For this listing, reproduce the line with "Napsat hodnocení (117, 624)", the line with "[Google Play] (215, 1654)", and the lines between, exactly as they stand. Leave out pictures and all other lines.
::: Data
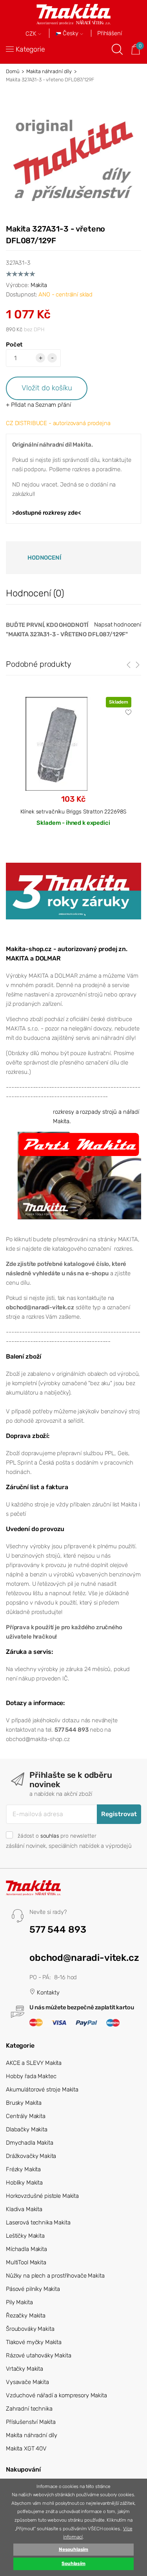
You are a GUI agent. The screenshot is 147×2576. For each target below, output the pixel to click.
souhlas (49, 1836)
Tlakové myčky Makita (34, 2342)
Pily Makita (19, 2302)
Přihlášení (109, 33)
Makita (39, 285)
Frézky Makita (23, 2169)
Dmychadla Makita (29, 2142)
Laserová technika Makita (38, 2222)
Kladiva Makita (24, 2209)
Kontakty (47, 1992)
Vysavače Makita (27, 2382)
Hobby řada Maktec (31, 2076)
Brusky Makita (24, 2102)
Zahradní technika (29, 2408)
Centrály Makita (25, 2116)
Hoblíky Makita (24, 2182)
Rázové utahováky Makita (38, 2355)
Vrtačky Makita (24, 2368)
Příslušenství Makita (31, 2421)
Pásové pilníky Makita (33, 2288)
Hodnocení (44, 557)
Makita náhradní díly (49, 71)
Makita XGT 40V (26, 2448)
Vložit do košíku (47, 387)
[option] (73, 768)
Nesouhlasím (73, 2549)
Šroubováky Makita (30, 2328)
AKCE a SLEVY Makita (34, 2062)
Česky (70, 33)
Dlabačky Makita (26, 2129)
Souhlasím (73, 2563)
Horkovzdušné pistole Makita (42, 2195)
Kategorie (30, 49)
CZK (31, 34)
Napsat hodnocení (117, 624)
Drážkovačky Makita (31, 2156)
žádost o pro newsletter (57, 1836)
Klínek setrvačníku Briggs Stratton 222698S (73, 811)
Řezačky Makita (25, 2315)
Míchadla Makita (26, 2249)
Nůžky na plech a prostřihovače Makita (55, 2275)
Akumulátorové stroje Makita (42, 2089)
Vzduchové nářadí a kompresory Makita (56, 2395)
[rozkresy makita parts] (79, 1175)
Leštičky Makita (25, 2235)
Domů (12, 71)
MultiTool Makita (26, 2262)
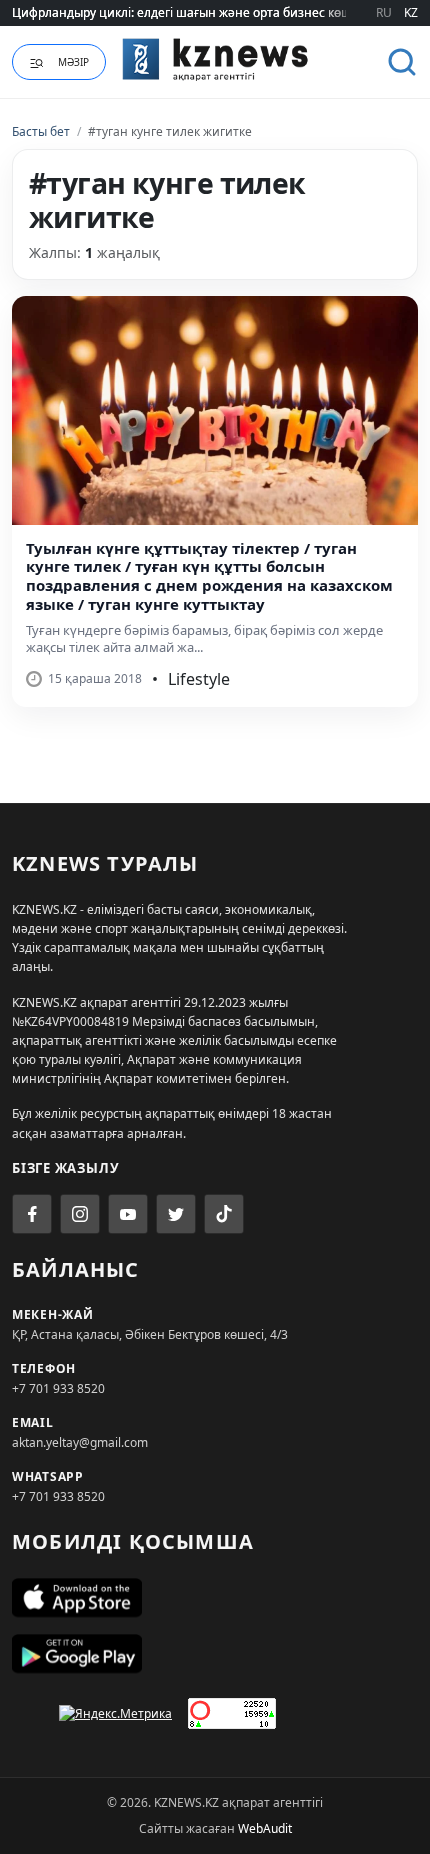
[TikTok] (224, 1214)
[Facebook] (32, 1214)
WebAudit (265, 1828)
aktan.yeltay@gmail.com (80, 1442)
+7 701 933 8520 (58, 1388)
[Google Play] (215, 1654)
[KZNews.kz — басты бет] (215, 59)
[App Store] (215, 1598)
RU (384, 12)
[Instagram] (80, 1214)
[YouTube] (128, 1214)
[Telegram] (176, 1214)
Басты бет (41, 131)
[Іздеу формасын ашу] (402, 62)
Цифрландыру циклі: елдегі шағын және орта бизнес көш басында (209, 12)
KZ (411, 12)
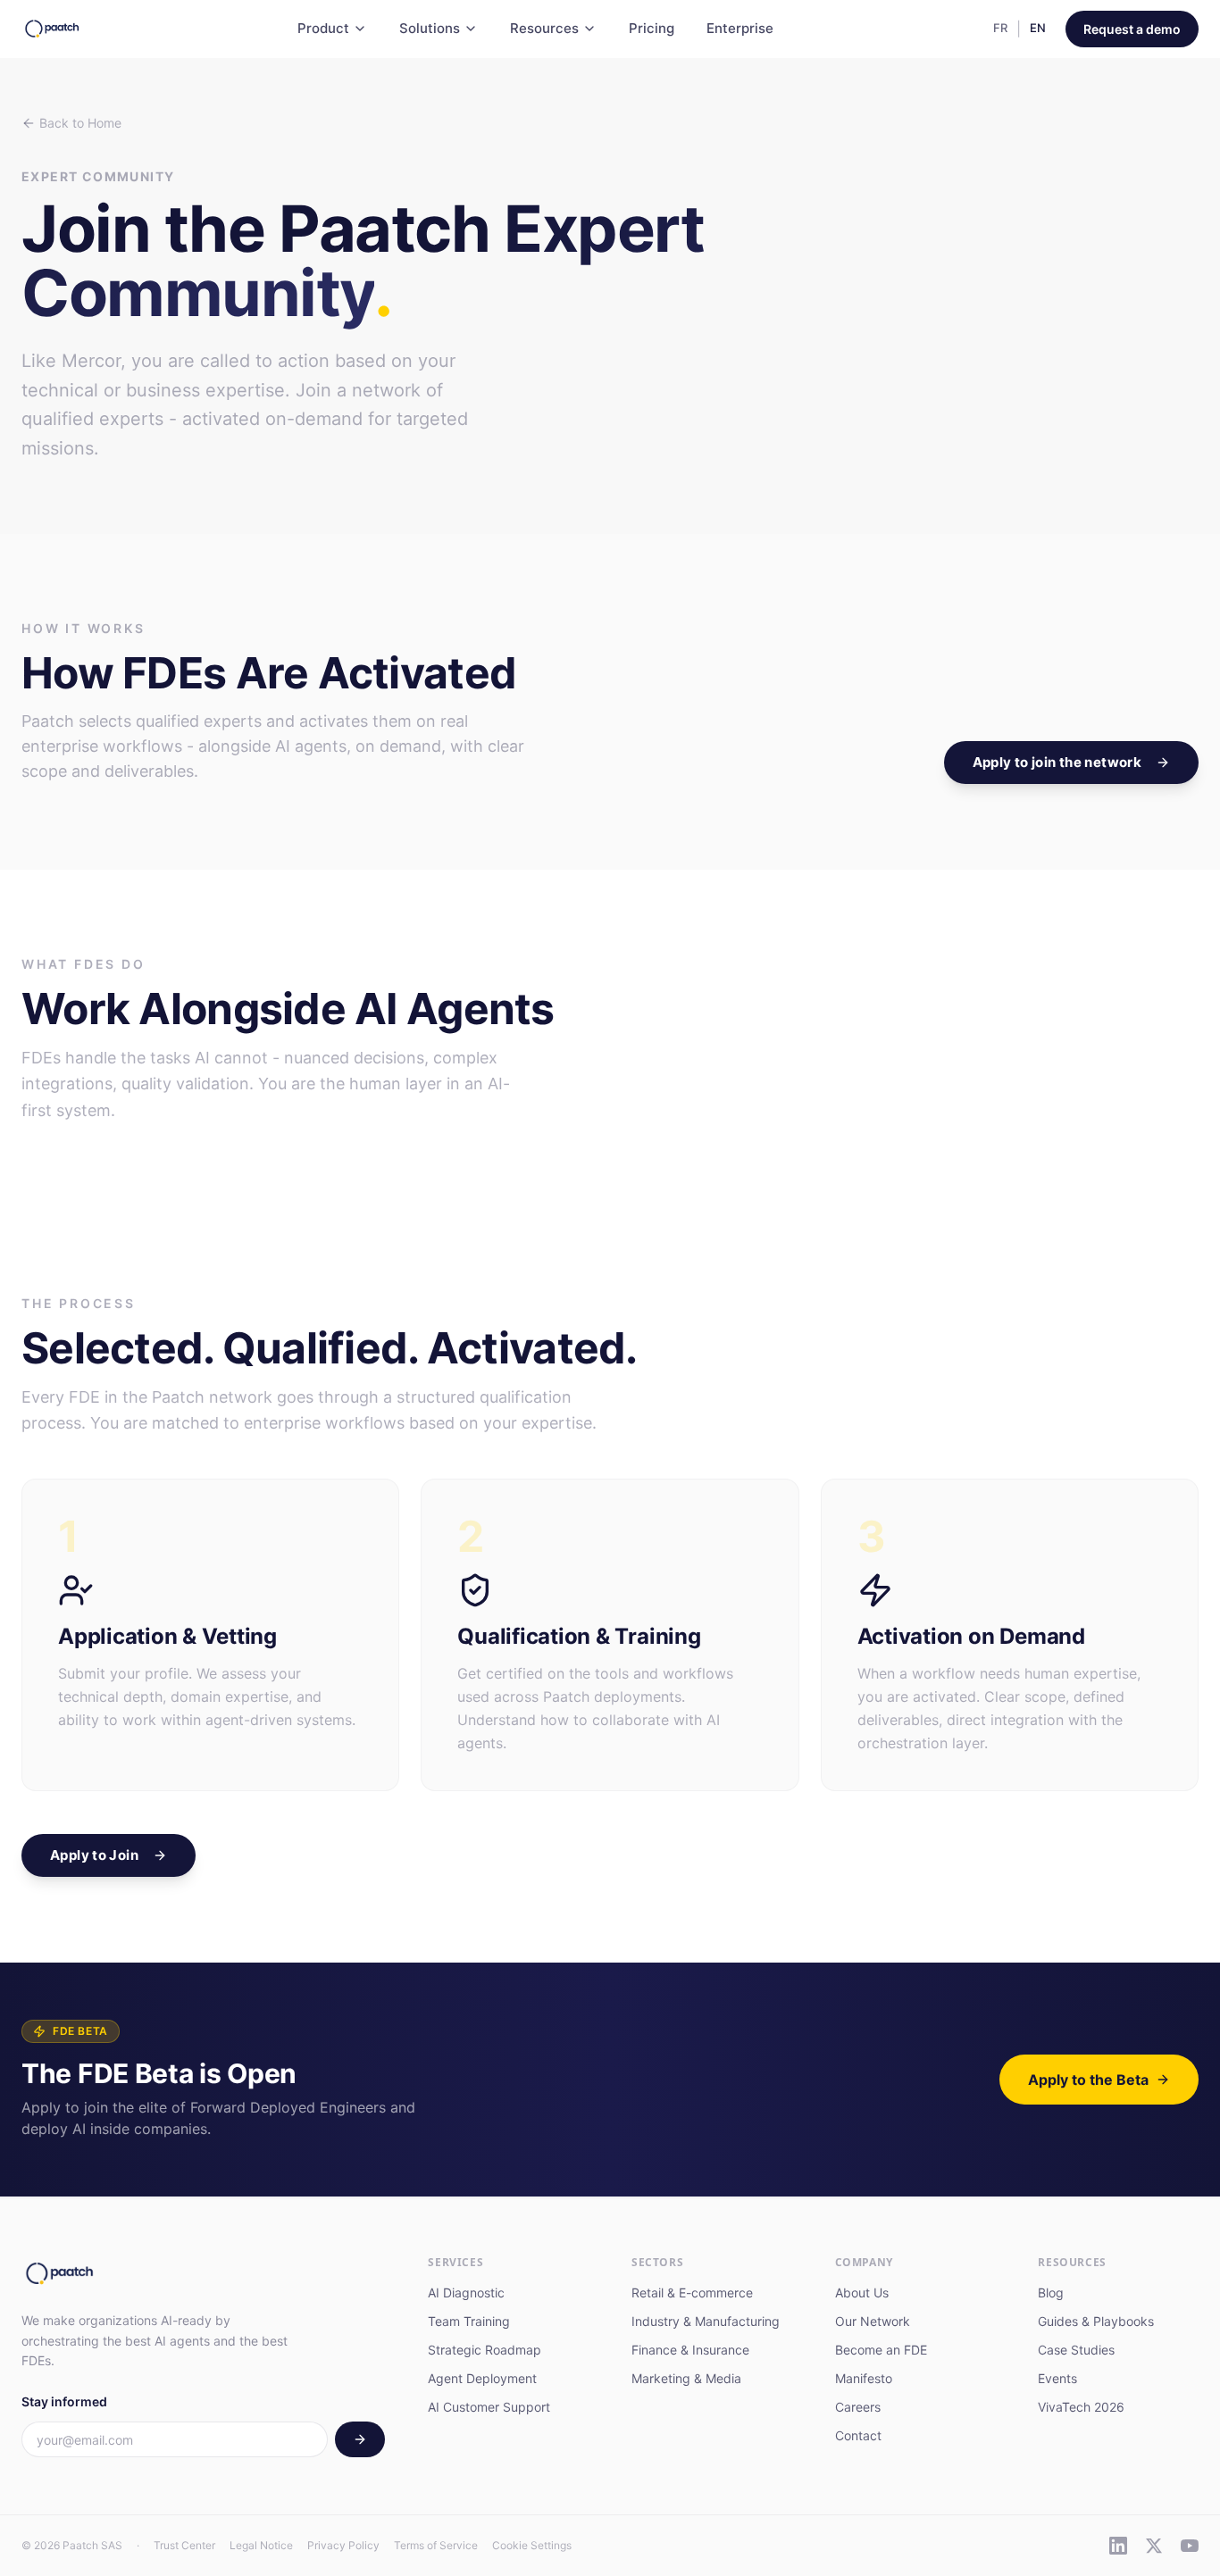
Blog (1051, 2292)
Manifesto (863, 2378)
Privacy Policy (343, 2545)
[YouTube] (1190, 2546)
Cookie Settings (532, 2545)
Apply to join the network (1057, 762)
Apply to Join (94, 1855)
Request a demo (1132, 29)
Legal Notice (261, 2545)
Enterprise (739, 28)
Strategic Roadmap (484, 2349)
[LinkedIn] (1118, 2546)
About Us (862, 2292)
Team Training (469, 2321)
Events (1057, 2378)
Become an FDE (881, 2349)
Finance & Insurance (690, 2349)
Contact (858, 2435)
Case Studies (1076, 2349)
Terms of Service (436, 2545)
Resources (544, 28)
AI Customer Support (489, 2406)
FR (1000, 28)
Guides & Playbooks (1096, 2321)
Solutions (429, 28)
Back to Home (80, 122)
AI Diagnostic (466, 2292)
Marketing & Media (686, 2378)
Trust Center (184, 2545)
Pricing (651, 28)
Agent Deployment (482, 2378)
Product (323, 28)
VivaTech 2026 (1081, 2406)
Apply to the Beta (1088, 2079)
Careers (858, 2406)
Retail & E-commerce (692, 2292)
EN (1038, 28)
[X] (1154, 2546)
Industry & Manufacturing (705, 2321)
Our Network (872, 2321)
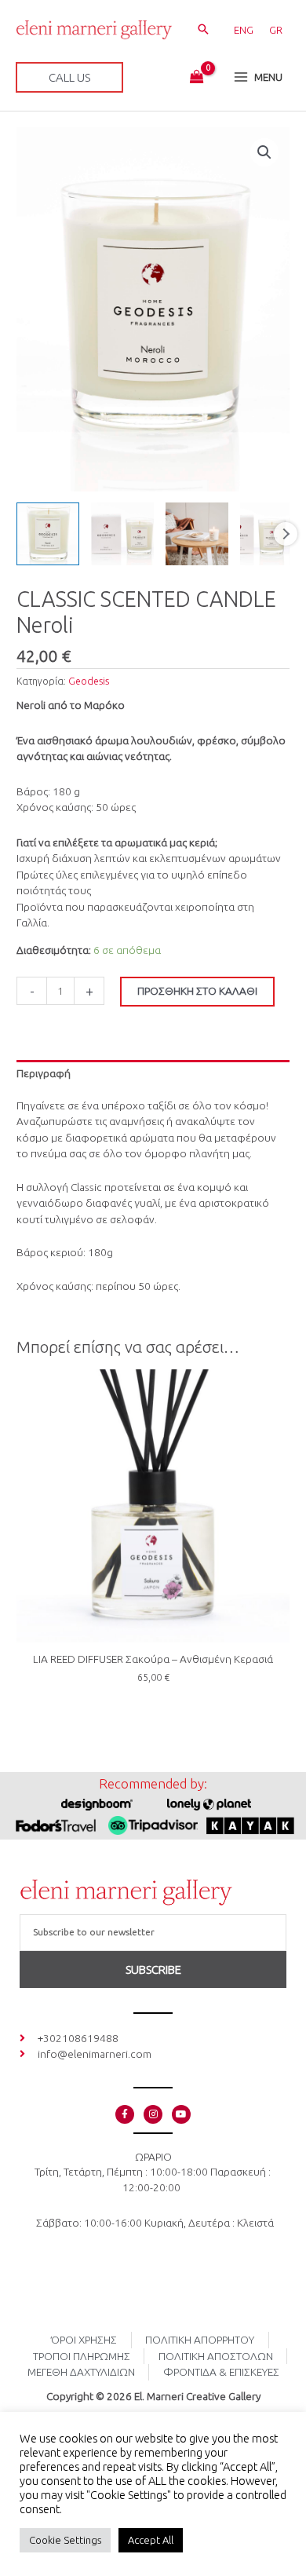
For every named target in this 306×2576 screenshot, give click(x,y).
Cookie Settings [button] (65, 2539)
::::::
_Result for this exercise_
Napsat hodnocení (117, 624)
Drážkovačky Makita (31, 2156)
žádost o pro newsletter (57, 1836)
Klínek setrvačníku Briggs Stratton 222698S (73, 811)
Řezačky Makita (25, 2315)
Míchadla Makita (26, 2249)
Nůžky na plech a prostřihovače Makita (55, 2275)
Akumulátorové stroje Makita (42, 2089)
Vzduchové nářadí a kompresory Makita (56, 2395)
[rozkresy makita parts] (79, 1175)
Leštičky Makita (25, 2235)
Domů (12, 71)
MultiTool Makita (26, 2262)
[TikTok] (224, 1214)
[Facebook] (32, 1214)
WebAudit (265, 1828)
aktan.yeltay@gmail.com (80, 1442)
+7 701 933 8520 (58, 1388)
[Google Play] (215, 1654)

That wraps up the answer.